| Required work |
Reproduce, word for word, the lines in the material below starting with the one that has "Collapse the ribbon with top-right chevron" and going on through the one that has "Task: Click the voice search microphone icon". Leave out all pictures.
*** Records for the exercise ***
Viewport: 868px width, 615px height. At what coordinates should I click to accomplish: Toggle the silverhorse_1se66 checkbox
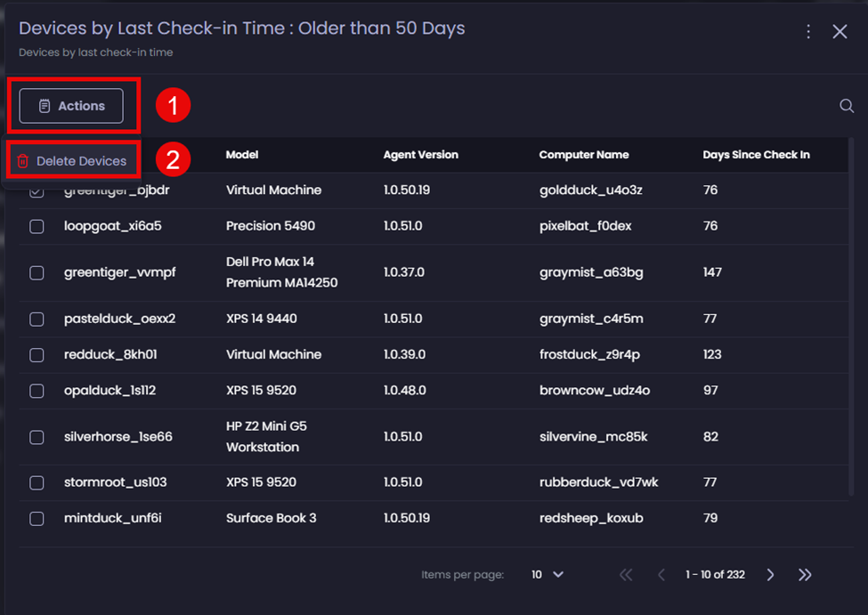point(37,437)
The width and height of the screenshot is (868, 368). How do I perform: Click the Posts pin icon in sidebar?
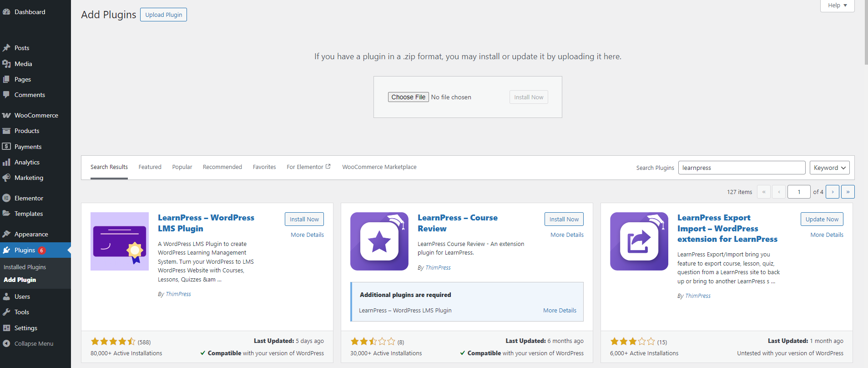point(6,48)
***
*** Records for the exercise ***
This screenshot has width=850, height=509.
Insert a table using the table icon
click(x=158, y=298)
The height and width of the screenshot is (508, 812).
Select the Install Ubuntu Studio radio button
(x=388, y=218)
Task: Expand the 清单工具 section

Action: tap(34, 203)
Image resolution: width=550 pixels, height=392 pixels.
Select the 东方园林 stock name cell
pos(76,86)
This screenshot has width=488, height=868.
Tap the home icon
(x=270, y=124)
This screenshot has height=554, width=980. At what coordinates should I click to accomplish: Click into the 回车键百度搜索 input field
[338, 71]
***
*** Records for the exercise ***
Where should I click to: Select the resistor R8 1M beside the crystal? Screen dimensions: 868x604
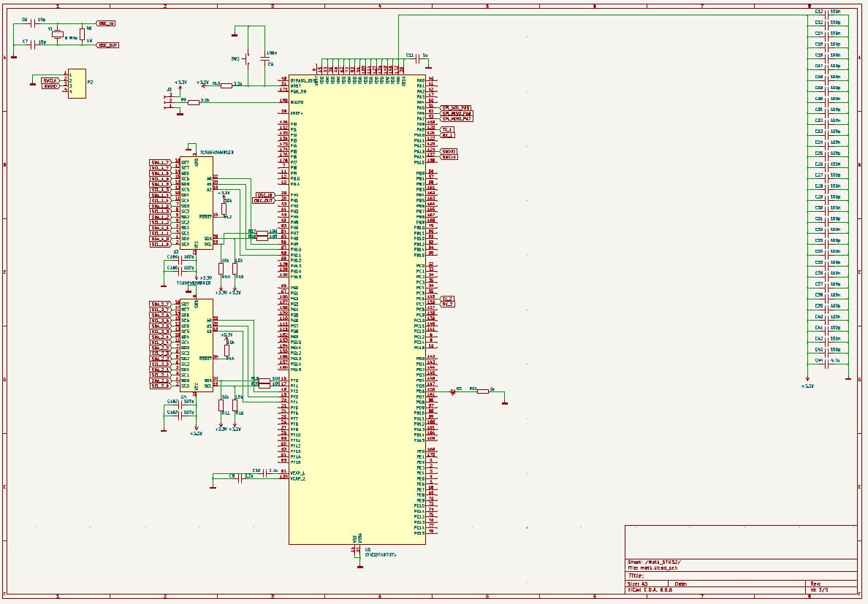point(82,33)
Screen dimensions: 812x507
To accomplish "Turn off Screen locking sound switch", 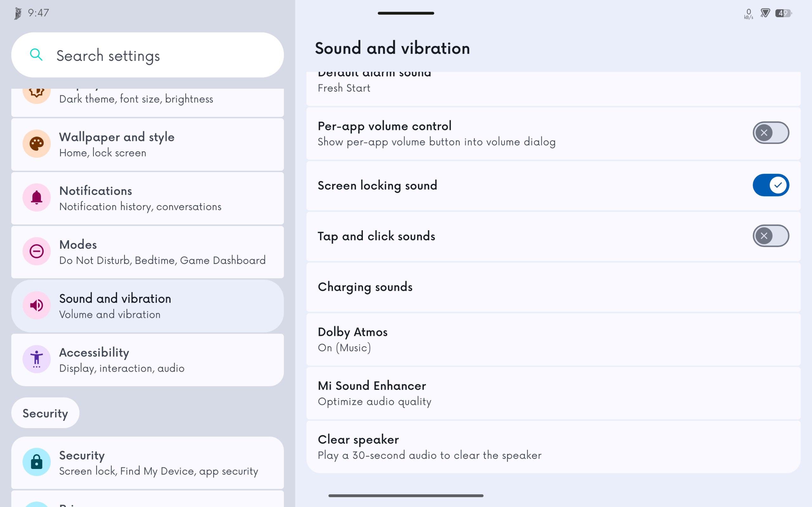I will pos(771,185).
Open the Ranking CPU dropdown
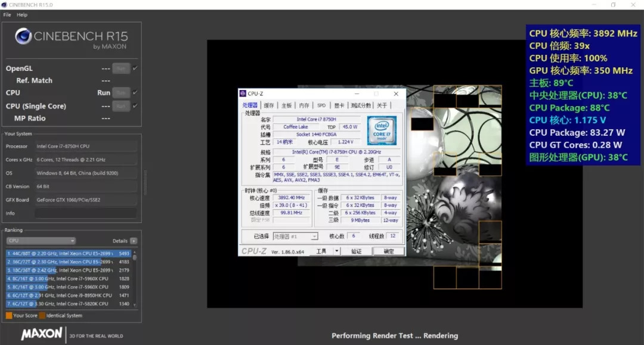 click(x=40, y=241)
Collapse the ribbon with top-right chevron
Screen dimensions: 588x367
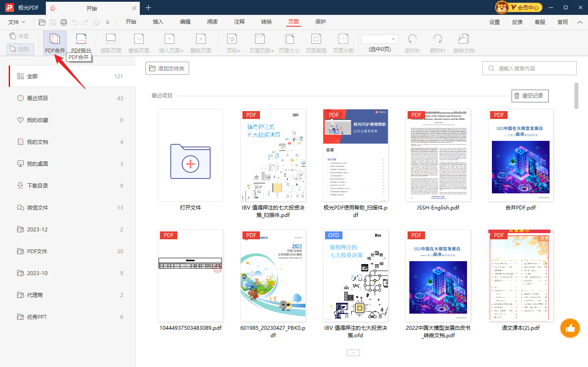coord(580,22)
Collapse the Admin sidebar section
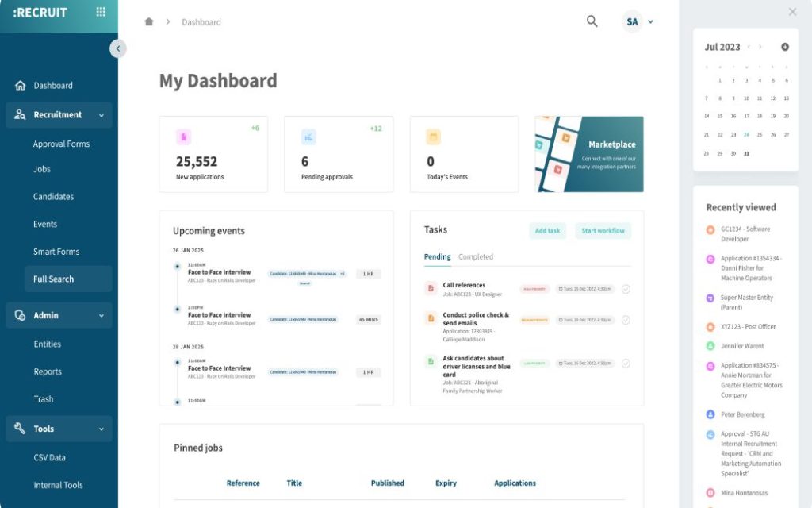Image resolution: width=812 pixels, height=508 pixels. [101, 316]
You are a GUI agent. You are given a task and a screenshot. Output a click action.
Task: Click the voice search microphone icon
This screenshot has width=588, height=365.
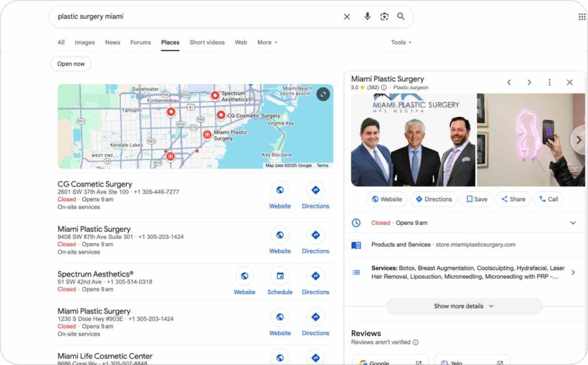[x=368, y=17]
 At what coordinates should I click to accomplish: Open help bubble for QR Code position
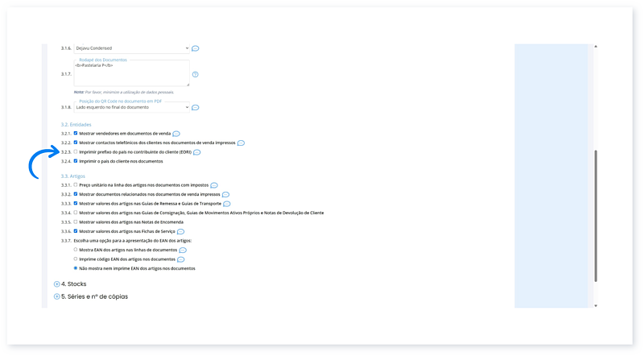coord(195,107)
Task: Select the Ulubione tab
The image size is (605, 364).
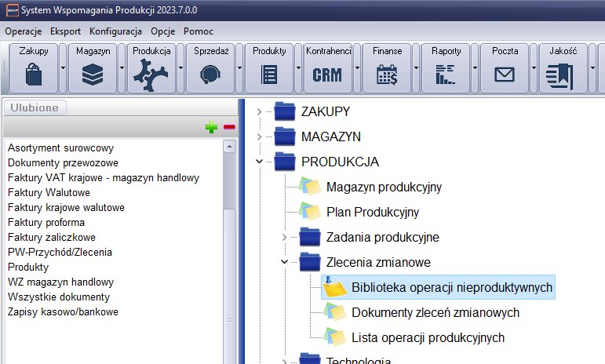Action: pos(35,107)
***
| Exercise output |
Collapse the ribbon with top-right chevron
Screen dimensions: 588x367
coord(580,22)
Collapse the Admin sidebar section
Image resolution: width=812 pixels, height=508 pixels. [101, 316]
You are a GUI agent. You are given a task and a screenshot. Output a click action.
Task: Click the voice search microphone icon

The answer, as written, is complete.